SOURCE EXTRACT:
Survey: Spam Perceptions May Be Hurting E-Commerce

WASHINGTON (04/13/2000) - E-mail spam is increasingly coming under legislative attack in the states and in the U.S. Congress, but it remains unclear just what impact these measures may have on a practice that has few friends.

To help increase support for national legislation, congressional advocates of an antispam bill yesterday released a survey that suggests public perception of spam may be hurting legitimate e-commerce businesses.

The survey is based on 1,410 responses from people who visited the Spam Recycling Center Web site, which collects spam and forwards it to the U.S.

Federal Trade Commission.

About 43% of the respondents said they believe it is "very likely" that their e-mail address was obtained from an e-commerce site they visited. Another 29% maintained it was "somewhat" likely that their e-mail address was obtained this way.

Iam Oxman, president of in Chicago and one of the sponsors of the Spam Recycling Center, said he believes that spam threatens the growth of e-commerce and is pushing for legislative action.

Although filtering technologies used by Internet service providers and Web-based e-mail companies such as Yahoo Inc. appear to be improving, Oxman said the only true solution is a legislative one. Technology won't solve the problem, he said. "I think that is always going to be a cat-and-mouse game."

Some 14 states have already adopted antispam legislation, and other states are considering similar measures. Among the states that have adopted antispam measures are California, Washington and Tennessee. Washington's antispam legislation was recently ruled unconstitutional by a state court, but the attorney general said the state plans to appeal.

Antispam legislation is also advancing in Congress, and its supporters believe approval is possible by July.

ACTION ITEM A:
Write out everything in the spam survey article from "Some 14 states" down to "possible by July.".
ACTION ITEM B:
Summarize the spam survey article in two sentences.
ACTION ITEM C:
According to the spam survey article, how many responses is the survey based on?

INFORMATION SUPPLIED:

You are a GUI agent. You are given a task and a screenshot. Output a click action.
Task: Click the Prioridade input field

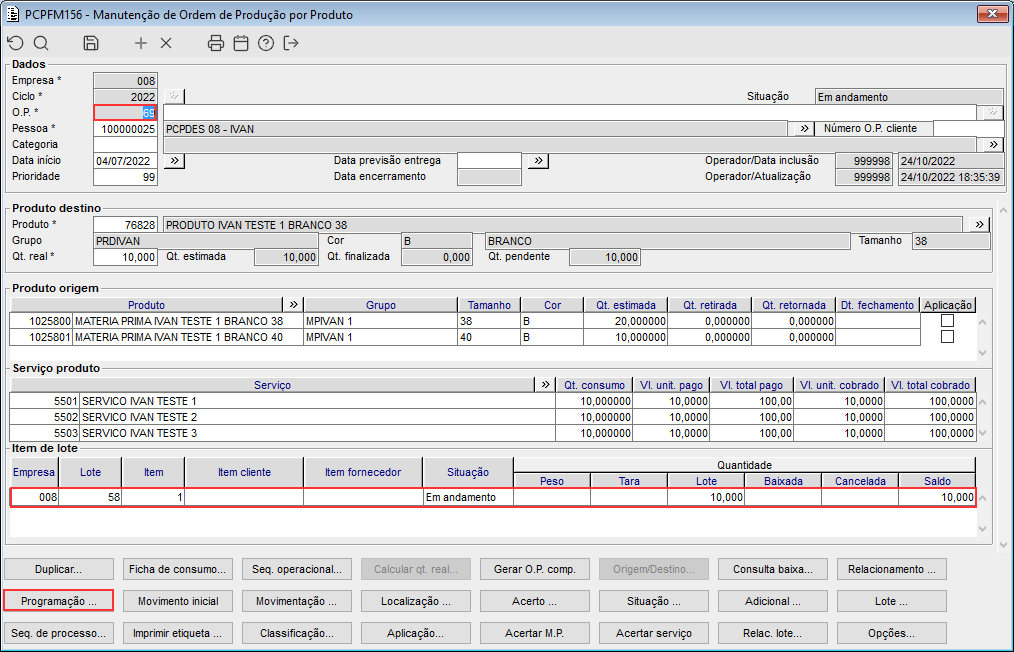point(125,177)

YOUR SOLUTION A:
Some 14 states have already adopted antispam legislation, and other states are considering similar measures. Among the states that have adopted antispam measures are California, Washington and Tennessee. Washington's antispam legislation was recently ruled unconstitutional by a state court, but the attorney general said the state plans to appeal.

Antispam legislation is also advancing in Congress, and its supporters believe approval is possible by July.

YOUR SOLUTION B:
Congressional advocates of an antispam bill released a survey suggesting that public perception of spam may be hurting legitimate e-commerce businesses, with about 43% of respondents saying it was "very likely" and another 29% saying it was "somewhat" likely that their e-mail address was obtained from an e-commerce site they visited. Some 14 states have already adopted antispam legislation, and supporters of antispam legislation in Congress believe approval is possible by July.

YOUR SOLUTION C:
1,410 responses.